I should have known today was going to be rough when I dropped multiple egg shells into my breakfast and then forgot my lunch for work.
It kinda went downhill from there.
I think I'm done crying though. That was a looong one. Obviously needed. I feel silly sometimes writing about it or posting on facebook but I don't have anyone here to talk to right now and it at least gets it out of my system so it doesn't eat me alive. A counselor would probably be good but I don't like paying for one when most of the time, I feel like I'm doing OK.
I am going tonight though to meet with a small group of women who have also gone through loss. I've never done anything like that before so hopefully it will help.
I just get really mad and sad and then repeat. I feel stuck in a way. A part of me wants to move on, forget it, just stop (whatever that means), or give away all of Karlyn's baby clothes I've been saving so I don't have them to remind me of that hope or possibility.

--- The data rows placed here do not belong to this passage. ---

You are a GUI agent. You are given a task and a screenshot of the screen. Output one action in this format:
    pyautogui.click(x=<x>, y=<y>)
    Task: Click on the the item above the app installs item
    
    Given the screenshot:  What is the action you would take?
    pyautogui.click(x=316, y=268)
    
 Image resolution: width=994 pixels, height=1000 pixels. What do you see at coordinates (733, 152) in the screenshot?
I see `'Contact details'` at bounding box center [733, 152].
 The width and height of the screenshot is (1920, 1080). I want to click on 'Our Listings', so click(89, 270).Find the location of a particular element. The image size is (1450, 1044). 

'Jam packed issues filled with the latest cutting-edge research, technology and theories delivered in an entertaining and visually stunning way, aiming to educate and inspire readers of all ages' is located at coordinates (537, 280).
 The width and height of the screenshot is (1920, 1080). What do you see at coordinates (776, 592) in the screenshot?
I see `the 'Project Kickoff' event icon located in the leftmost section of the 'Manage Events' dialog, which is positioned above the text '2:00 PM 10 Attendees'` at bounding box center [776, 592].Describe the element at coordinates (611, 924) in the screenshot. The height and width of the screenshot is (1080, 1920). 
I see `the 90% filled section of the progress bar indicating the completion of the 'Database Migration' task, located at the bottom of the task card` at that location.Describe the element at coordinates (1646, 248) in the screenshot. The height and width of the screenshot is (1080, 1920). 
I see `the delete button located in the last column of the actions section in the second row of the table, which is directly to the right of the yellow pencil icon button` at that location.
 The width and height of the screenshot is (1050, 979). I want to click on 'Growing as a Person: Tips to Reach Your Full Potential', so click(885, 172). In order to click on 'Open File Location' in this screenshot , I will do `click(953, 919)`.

It's like this instinct comes into play where you think, "I want to make sure this never, ever happens again and that I never have to feel this pain again."
But the only thing is, you can't. Because having a baby is the only thing you want. And you'll never stop hoping or trying because it's sewn so deep into your heart that you couldn't tear it out if you tried. I ask myself, did God give me these desires only to keep ripping them away? Is something good supposed to come from all this? On a good day, my answer is yes. There is a plan.
Today I just cry though and get mad and hope I wake up tomorrow on the other side.